EXCERPTED TEXT -
NEWS SCAN: Possible 'herd immunity' in flu, H5N1 in gut tissue, call for new antibiotics

Mar 10, 2010

Study: Vaccinating children creates herd immunity for flu
Giving children a flu shot can help protect unvaccinated adults against influenza as well, according to a randomized trial of the vaccine in unvaccinated religious communities. Canadian and United States researchers write in the Journal of the American Medical Association that they created a randomized trial in 46 Hutterite religious communities in Canada during the 2008-09 flu season in which 947 children aged 3 to 15 were given either the seasonal flu shot or, as a control, the hepatitis A vaccine. Flu-vaccine coverage in the communities was 83%. Among communities where children and teens got the flu shot, the attack rate for flu was 3.1%; among the control communities, it was 7.6%. The researchers say those results offer experimental evidence to support previous observational and modeling predictions that the best control of influenza comes from vaccinating the young.
Mar 10 JAMA abstract

H5N1 avian flu virus reproduces in gut as well as lungs
The H5N1 avian influenza virus can replicate in the human gut as well as in the lungs, according to Chinese researchers writing in the Journal of Infectious Diseases. The researchers found viral antigen in samples of gut tissue from a patient known to have died from H5N1, and they also experimentally infected samples of human gut tissue with the virus in the laboratory. Unexpectedly, gut epithelium, like lung epithelium, turns out to contain specific areas where the sialic acid alpha-2,3 receptors to which avian flu viruses preferentially bind are expressed. The finding illuminates the gastrointestinal illness reported in some H5N1 victims, and also suggests that H5N1 may spread from person to person not only via the exhaled droplets that are the primary mode of transmission, but also via feces.

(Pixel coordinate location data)
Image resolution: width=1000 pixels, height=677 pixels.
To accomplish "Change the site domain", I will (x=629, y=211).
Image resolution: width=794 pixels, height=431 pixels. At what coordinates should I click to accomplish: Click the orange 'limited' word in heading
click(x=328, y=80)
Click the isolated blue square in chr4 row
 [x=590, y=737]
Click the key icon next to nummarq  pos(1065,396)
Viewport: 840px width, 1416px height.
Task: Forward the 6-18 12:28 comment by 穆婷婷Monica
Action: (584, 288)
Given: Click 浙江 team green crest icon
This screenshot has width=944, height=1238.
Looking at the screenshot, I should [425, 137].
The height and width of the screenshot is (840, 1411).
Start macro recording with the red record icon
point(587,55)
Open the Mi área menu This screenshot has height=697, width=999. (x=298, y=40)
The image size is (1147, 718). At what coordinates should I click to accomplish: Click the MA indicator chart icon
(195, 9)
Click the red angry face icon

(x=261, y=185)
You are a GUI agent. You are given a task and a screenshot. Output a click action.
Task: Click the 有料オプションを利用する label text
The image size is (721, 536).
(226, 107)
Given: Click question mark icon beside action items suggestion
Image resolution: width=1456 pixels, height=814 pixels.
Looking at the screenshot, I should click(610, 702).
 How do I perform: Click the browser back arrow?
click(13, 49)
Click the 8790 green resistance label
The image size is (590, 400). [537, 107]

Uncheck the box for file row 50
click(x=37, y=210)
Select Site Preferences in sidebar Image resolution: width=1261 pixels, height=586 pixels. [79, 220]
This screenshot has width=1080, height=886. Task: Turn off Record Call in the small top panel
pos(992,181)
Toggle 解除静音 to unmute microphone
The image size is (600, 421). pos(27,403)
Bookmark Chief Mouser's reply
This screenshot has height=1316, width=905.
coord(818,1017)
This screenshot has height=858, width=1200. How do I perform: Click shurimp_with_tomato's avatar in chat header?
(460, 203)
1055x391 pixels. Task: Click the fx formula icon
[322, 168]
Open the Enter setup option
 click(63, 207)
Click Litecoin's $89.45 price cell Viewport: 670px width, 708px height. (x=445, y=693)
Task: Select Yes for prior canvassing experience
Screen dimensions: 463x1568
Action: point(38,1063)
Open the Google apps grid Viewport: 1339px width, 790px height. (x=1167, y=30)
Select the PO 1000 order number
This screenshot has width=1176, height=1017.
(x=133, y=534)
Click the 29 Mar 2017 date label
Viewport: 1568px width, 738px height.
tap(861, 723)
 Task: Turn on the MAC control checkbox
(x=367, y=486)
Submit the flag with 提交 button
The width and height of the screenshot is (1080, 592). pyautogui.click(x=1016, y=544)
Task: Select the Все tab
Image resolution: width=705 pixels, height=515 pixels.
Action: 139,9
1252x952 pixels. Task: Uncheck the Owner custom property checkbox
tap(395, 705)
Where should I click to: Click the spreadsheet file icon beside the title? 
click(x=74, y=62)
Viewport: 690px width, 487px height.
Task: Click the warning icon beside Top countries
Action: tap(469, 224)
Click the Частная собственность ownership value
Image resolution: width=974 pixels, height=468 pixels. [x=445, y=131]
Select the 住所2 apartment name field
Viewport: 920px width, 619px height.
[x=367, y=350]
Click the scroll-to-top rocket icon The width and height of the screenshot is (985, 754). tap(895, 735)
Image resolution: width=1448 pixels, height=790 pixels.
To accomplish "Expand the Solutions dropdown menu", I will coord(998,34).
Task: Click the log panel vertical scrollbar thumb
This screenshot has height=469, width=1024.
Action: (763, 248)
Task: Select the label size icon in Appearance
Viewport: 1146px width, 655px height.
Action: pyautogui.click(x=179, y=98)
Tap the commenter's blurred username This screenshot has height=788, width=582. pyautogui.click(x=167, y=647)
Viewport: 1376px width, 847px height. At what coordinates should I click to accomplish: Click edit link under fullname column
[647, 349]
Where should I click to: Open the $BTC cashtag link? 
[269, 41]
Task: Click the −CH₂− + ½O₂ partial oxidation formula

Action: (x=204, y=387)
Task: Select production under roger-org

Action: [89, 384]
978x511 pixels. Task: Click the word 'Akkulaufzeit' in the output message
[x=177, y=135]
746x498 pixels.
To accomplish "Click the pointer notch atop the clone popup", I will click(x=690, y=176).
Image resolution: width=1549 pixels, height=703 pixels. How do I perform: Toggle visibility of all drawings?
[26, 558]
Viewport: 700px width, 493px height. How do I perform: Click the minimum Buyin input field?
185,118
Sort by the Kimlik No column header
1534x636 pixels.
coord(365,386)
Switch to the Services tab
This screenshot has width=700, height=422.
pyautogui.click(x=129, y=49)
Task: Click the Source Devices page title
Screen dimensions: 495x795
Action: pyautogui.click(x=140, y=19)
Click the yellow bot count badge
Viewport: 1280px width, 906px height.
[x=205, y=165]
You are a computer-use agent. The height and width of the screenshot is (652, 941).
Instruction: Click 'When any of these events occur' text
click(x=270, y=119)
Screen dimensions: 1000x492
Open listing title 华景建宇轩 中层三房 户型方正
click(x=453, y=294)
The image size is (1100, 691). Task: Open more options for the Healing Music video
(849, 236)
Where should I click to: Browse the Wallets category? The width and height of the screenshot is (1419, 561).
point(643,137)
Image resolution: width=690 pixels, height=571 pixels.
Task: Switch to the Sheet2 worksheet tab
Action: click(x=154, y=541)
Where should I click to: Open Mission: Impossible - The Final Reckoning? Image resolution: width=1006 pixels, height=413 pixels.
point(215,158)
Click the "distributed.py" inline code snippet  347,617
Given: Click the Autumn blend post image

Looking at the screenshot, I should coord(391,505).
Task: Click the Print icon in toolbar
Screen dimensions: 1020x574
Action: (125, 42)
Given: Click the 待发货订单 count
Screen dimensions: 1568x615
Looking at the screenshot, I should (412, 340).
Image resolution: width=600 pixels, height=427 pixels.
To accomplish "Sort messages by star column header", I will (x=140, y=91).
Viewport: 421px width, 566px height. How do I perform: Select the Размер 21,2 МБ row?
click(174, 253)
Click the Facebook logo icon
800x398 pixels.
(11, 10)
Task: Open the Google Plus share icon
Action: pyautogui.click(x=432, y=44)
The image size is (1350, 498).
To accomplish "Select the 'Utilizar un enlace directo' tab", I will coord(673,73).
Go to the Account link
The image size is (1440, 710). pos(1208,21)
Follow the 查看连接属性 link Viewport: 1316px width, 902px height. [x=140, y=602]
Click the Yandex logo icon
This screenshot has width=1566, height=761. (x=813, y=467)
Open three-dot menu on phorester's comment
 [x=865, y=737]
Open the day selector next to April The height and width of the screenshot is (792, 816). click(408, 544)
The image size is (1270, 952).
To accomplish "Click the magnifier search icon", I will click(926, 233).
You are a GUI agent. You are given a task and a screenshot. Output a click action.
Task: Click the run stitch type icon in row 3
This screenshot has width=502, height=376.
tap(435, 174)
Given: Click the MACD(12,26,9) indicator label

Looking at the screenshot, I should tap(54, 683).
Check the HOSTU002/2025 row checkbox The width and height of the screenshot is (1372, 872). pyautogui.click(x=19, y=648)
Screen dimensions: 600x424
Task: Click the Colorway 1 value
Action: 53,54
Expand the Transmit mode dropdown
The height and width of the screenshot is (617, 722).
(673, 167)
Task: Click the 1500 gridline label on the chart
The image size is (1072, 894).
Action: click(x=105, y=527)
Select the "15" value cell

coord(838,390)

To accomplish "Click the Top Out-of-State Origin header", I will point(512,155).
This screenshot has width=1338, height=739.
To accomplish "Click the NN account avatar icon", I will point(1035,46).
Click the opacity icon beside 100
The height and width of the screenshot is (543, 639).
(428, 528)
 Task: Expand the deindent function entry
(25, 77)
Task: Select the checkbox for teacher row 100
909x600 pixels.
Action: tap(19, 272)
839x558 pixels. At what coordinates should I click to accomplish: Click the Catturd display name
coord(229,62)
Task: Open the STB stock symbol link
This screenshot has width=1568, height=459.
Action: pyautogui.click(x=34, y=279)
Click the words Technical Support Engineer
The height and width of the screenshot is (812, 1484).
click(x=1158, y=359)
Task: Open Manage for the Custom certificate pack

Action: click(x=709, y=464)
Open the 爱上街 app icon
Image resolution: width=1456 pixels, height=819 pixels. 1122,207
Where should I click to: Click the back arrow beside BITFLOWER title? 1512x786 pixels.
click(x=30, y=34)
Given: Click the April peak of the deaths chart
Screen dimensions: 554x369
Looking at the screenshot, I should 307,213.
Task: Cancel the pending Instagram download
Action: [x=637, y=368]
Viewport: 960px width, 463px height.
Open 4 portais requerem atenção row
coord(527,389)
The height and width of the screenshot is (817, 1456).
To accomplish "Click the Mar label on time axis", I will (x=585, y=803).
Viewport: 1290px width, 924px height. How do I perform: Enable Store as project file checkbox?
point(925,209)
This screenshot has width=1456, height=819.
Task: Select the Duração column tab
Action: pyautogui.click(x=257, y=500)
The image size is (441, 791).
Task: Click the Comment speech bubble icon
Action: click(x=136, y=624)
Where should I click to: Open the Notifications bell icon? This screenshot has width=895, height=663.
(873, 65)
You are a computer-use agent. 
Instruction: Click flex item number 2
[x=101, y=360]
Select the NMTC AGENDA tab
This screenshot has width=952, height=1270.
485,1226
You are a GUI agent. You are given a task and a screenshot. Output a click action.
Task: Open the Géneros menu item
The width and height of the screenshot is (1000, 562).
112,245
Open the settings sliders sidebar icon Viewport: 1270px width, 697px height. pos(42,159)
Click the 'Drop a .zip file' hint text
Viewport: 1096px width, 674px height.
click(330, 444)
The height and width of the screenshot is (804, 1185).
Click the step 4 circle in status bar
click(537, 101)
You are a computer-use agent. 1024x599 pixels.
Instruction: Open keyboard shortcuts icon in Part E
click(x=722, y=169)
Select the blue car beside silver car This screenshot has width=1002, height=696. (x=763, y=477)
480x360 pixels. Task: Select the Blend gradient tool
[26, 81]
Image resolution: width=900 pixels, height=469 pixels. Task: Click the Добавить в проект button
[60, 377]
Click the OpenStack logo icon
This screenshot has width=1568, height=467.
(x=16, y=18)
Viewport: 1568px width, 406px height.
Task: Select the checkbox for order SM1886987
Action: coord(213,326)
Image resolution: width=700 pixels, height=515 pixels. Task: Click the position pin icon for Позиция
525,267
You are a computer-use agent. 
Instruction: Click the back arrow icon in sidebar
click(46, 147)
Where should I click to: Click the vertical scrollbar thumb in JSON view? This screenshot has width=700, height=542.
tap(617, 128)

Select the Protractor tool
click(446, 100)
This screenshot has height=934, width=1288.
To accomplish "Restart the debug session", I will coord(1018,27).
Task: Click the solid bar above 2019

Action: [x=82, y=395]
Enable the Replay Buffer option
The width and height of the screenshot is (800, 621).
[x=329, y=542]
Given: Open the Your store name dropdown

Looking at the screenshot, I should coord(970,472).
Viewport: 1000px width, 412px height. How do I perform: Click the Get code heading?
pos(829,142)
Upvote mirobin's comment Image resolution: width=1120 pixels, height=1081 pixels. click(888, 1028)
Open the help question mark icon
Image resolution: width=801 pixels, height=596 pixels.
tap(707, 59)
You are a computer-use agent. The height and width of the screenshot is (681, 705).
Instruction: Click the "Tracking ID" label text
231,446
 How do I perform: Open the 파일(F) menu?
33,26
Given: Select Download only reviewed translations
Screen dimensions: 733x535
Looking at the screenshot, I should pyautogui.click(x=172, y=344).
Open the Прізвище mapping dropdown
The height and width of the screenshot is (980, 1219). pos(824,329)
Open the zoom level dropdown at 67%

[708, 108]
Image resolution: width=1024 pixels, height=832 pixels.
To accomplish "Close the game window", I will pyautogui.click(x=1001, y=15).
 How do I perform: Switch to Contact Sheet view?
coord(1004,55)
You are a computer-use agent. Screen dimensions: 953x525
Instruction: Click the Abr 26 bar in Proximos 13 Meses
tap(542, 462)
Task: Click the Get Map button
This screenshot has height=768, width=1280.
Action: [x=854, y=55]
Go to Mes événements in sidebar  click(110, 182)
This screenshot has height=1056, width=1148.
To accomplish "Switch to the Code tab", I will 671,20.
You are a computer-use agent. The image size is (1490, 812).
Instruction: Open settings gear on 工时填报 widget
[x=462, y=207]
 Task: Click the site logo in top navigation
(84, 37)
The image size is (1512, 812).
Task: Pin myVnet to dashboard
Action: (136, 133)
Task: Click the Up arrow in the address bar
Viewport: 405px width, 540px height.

EXERCISES -
A. List every percentage figure that appears in the flu news scan.
B. Reproduce the flu news scan word for word, starting with "H5N1 avian flu" and going on through "also via feces.".
The lines serve no purpose here.

ANSWERS TO THE PROBLEMS -
A. 83%, 3.1%, 7.6%

B.
H5N1 avian flu virus reproduces in gut as well as lungs
The H5N1 avian influenza virus can replicate in the human gut as well as in the lungs, according to Chinese researchers writing in the Journal of Infectious Diseases. The researchers found viral antigen in samples of gut tissue from a patient known to have died from H5N1, and they also experimentally infected samples of human gut tissue with the virus in the laboratory. Unexpectedly, gut epithelium, like lung epithelium, turns out to contain specific areas where the sialic acid alpha-2,3 receptors to which avian flu viruses preferentially bind are expressed. The finding illuminates the gastrointestinal illness reported in some H5N1 victims, and also suggests that H5N1 may spread from person to person not only via the exhaled droplets that are the primary mode of transmission, but also via feces.